• **Dataset entries**
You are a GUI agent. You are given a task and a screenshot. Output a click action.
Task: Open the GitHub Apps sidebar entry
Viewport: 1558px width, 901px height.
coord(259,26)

--

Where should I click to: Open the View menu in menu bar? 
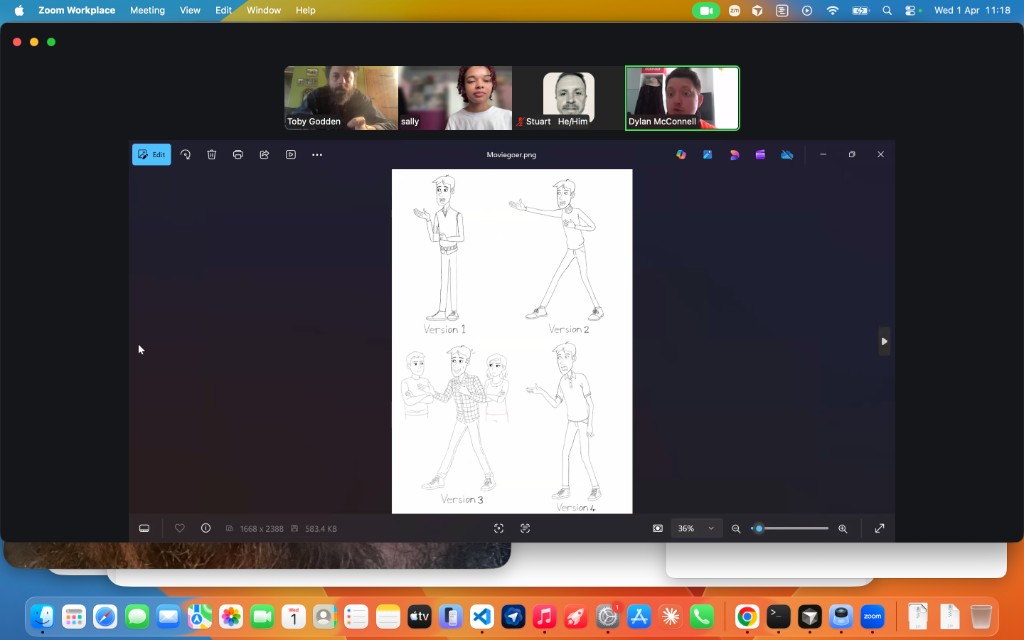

• **Exercise objective**
Check each line of the listing above for the string "click" and return those that contain it.

• **Completed task**
You are a GUI agent. You are given a task and a screenshot. Output a click action.
Where should I click to: Open the View menu in menu bar? 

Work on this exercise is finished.